Reproduce every line of the data below without changing a single character.

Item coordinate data
....
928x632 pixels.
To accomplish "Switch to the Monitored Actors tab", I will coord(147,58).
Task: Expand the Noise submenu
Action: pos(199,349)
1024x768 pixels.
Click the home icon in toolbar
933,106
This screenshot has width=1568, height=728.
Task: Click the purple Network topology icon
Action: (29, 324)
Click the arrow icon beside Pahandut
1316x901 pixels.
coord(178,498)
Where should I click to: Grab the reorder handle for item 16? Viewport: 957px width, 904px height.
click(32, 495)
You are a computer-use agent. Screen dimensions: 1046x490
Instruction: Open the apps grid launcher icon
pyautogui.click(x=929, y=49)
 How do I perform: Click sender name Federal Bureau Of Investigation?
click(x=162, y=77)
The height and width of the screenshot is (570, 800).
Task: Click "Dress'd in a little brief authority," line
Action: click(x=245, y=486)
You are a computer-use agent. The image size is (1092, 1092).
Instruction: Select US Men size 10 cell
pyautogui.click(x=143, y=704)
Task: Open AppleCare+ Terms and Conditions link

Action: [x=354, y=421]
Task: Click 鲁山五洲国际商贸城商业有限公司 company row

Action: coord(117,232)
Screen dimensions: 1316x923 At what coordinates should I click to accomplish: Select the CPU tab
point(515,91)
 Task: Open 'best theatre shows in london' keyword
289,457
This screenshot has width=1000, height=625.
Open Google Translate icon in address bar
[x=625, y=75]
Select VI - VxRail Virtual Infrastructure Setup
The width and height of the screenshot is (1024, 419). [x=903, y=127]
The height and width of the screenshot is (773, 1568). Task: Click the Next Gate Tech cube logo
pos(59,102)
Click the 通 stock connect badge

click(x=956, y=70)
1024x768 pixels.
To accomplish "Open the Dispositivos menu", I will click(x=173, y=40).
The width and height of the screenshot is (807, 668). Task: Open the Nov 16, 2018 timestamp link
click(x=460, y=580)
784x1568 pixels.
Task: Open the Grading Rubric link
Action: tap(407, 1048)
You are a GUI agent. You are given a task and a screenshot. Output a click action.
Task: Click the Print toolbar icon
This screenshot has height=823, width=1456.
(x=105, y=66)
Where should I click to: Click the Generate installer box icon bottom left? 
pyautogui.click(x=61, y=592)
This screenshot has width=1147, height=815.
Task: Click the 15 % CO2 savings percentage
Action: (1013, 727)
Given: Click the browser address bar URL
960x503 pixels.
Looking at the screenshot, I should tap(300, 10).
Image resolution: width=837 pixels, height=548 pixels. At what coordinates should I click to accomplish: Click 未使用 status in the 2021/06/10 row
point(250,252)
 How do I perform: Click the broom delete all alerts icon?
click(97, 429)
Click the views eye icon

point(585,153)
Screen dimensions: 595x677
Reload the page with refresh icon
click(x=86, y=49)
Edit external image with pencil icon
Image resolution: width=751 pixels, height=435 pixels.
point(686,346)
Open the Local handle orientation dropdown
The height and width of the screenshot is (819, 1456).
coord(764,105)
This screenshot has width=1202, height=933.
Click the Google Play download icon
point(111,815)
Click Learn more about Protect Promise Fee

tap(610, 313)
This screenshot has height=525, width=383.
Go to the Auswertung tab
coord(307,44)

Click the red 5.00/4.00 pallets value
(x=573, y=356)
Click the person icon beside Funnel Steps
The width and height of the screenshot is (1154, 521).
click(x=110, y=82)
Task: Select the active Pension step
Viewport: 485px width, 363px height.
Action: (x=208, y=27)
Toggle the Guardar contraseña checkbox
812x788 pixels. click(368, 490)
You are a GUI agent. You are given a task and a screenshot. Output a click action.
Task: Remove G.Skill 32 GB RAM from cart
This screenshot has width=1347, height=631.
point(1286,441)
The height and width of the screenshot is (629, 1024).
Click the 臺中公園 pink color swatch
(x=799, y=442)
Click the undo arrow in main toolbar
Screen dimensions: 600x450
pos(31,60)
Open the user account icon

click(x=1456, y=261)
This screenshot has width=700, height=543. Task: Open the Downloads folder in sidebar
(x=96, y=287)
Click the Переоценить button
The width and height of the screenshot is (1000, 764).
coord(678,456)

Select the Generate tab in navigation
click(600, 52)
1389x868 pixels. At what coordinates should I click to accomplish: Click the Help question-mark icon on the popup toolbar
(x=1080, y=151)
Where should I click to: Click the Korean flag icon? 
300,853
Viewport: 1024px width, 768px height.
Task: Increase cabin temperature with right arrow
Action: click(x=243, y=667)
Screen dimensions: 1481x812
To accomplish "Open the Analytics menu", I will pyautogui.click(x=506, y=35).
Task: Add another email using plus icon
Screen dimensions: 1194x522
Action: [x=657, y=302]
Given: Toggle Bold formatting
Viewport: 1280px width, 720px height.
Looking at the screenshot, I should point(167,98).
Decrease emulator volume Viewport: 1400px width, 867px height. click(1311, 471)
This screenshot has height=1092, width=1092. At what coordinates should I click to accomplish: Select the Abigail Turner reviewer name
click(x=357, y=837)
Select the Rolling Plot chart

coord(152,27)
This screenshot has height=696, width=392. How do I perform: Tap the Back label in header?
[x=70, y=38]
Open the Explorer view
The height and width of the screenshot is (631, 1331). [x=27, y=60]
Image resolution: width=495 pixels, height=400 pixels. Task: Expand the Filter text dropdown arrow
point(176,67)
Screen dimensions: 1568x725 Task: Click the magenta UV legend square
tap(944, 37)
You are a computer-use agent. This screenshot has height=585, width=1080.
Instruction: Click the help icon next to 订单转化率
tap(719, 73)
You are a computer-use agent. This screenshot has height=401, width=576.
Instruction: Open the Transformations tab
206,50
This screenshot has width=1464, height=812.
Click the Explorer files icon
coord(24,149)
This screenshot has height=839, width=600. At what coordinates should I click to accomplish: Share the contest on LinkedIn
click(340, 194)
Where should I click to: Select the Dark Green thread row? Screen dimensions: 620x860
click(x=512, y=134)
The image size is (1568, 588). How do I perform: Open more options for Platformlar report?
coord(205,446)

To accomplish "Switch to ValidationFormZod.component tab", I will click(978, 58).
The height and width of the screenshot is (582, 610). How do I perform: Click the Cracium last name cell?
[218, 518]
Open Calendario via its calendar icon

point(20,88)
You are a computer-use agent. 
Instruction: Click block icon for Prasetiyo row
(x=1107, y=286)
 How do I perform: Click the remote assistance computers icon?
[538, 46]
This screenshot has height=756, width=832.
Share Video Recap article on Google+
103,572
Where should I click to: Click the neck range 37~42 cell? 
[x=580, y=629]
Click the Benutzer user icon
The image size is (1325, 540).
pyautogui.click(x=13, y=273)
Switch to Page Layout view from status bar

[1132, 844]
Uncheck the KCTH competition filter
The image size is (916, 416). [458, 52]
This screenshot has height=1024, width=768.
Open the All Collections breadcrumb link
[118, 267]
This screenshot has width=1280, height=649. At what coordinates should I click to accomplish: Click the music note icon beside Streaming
....
• **Exercise answer**
928x632 pixels.
To accomplish "Switch to the Monitored Actors tab", I will coord(147,58).
Task: Expand the Noise submenu
Action: pos(199,349)
1024x768 pixels.
Click the home icon in toolbar
933,106
This screenshot has width=1568, height=728.
Task: Click the purple Network topology icon
Action: (29, 324)
Click the arrow icon beside Pahandut
1316x901 pixels.
coord(178,498)
Where should I click to: Grab the reorder handle for item 16? Viewport: 957px width, 904px height.
click(32, 495)
You are a computer-use agent. Screen dimensions: 1046x490
Instruction: Open the apps grid launcher icon
pyautogui.click(x=929, y=49)
 How do I perform: Click sender name Federal Bureau Of Investigation?
click(x=162, y=77)
The height and width of the screenshot is (570, 800).
Task: Click "Dress'd in a little brief authority," line
Action: click(x=245, y=486)
You are a computer-use agent. The image size is (1092, 1092).
Instruction: Select US Men size 10 cell
pyautogui.click(x=143, y=704)
Task: Open AppleCare+ Terms and Conditions link

Action: [x=354, y=421]
Task: Click 鲁山五洲国际商贸城商业有限公司 company row

Action: coord(117,232)
Screen dimensions: 1316x923 At what coordinates should I click to accomplish: Select the CPU tab
point(515,91)
 Task: Open 'best theatre shows in london' keyword
289,457
This screenshot has width=1000, height=625.
Open Google Translate icon in address bar
[x=625, y=75]
Select VI - VxRail Virtual Infrastructure Setup
The width and height of the screenshot is (1024, 419). [x=903, y=127]
The height and width of the screenshot is (773, 1568). Task: Click the Next Gate Tech cube logo
pos(59,102)
Click the 通 stock connect badge

click(x=956, y=70)
1024x768 pixels.
To accomplish "Open the Dispositivos menu", I will click(x=173, y=40).
The width and height of the screenshot is (807, 668). Task: Open the Nov 16, 2018 timestamp link
click(x=460, y=580)
784x1568 pixels.
Task: Open the Grading Rubric link
Action: tap(407, 1048)
You are a GUI agent. You are given a task and a screenshot. Output a click action.
Task: Click the Print toolbar icon
This screenshot has height=823, width=1456.
(x=105, y=66)
Where should I click to: Click the Generate installer box icon bottom left? 
pyautogui.click(x=61, y=592)
This screenshot has width=1147, height=815.
Task: Click the 15 % CO2 savings percentage
Action: (1013, 727)
Given: Click the browser address bar URL
960x503 pixels.
Looking at the screenshot, I should tap(300, 10).
Image resolution: width=837 pixels, height=548 pixels. At what coordinates should I click to accomplish: Click 未使用 status in the 2021/06/10 row
point(250,252)
 How do I perform: Click the broom delete all alerts icon?
click(97, 429)
Click the views eye icon

point(585,153)
Screen dimensions: 595x677
Reload the page with refresh icon
click(x=86, y=49)
Edit external image with pencil icon
Image resolution: width=751 pixels, height=435 pixels.
point(686,346)
Open the Local handle orientation dropdown
The height and width of the screenshot is (819, 1456).
coord(764,105)
This screenshot has width=1202, height=933.
Click the Google Play download icon
point(111,815)
Click Learn more about Protect Promise Fee

tap(610, 313)
This screenshot has height=525, width=383.
Go to the Auswertung tab
coord(307,44)

Click the red 5.00/4.00 pallets value
(x=573, y=356)
Click the person icon beside Funnel Steps
The width and height of the screenshot is (1154, 521).
click(x=110, y=82)
Task: Select the active Pension step
Viewport: 485px width, 363px height.
Action: (x=208, y=27)
Toggle the Guardar contraseña checkbox
812x788 pixels. click(368, 490)
You are a GUI agent. You are given a task and a screenshot. Output a click action.
Task: Remove G.Skill 32 GB RAM from cart
This screenshot has width=1347, height=631.
point(1286,441)
The height and width of the screenshot is (629, 1024).
Click the 臺中公園 pink color swatch
(x=799, y=442)
Click the undo arrow in main toolbar
Screen dimensions: 600x450
pos(31,60)
Open the user account icon

click(x=1456, y=261)
This screenshot has width=700, height=543. Task: Open the Downloads folder in sidebar
(x=96, y=287)
Click the Переоценить button
The width and height of the screenshot is (1000, 764).
coord(678,456)

Select the Generate tab in navigation
click(600, 52)
1389x868 pixels. At what coordinates should I click to accomplish: Click the Help question-mark icon on the popup toolbar
(x=1080, y=151)
Where should I click to: Click the Korean flag icon? 
300,853
Viewport: 1024px width, 768px height.
Task: Increase cabin temperature with right arrow
Action: click(x=243, y=667)
Screen dimensions: 1481x812
To accomplish "Open the Analytics menu", I will pyautogui.click(x=506, y=35).
Task: Add another email using plus icon
Screen dimensions: 1194x522
Action: [x=657, y=302]
Given: Toggle Bold formatting
Viewport: 1280px width, 720px height.
Looking at the screenshot, I should point(167,98).
Decrease emulator volume Viewport: 1400px width, 867px height. click(1311, 471)
This screenshot has height=1092, width=1092. At what coordinates should I click to accomplish: Select the Abigail Turner reviewer name
click(x=357, y=837)
Select the Rolling Plot chart

coord(152,27)
This screenshot has height=696, width=392. How do I perform: Tap the Back label in header?
[x=70, y=38]
Open the Explorer view
The height and width of the screenshot is (631, 1331). [x=27, y=60]
Image resolution: width=495 pixels, height=400 pixels. Task: Expand the Filter text dropdown arrow
point(176,67)
Screen dimensions: 1568x725 Task: Click the magenta UV legend square
tap(944, 37)
You are a computer-use agent. This screenshot has height=585, width=1080.
Instruction: Click the help icon next to 订单转化率
tap(719, 73)
You are a computer-use agent. This screenshot has height=401, width=576.
Instruction: Open the Transformations tab
206,50
This screenshot has width=1464, height=812.
Click the Explorer files icon
coord(24,149)
This screenshot has height=839, width=600. At what coordinates should I click to accomplish: Share the contest on LinkedIn
click(340, 194)
Where should I click to: Select the Dark Green thread row? Screen dimensions: 620x860
click(x=512, y=134)
The image size is (1568, 588). How do I perform: Open more options for Platformlar report?
coord(205,446)

To accomplish "Switch to ValidationFormZod.component tab", I will click(978, 58).
The height and width of the screenshot is (582, 610). How do I perform: Click the Cracium last name cell?
[218, 518]
Open Calendario via its calendar icon

point(20,88)
You are a computer-use agent. 
Instruction: Click block icon for Prasetiyo row
(x=1107, y=286)
 How do I perform: Click the remote assistance computers icon?
[538, 46]
This screenshot has height=756, width=832.
Share Video Recap article on Google+
103,572
Where should I click to: Click the neck range 37~42 cell? 
[x=580, y=629]
Click the Benutzer user icon
The image size is (1325, 540).
pyautogui.click(x=13, y=273)
Switch to Page Layout view from status bar

[1132, 844]
Uncheck the KCTH competition filter
The image size is (916, 416). [458, 52]
This screenshot has height=1024, width=768.
Open the All Collections breadcrumb link
[118, 267]
This screenshot has width=1280, height=649. At what coordinates should I click to accomplish: Click the music note icon beside Streaming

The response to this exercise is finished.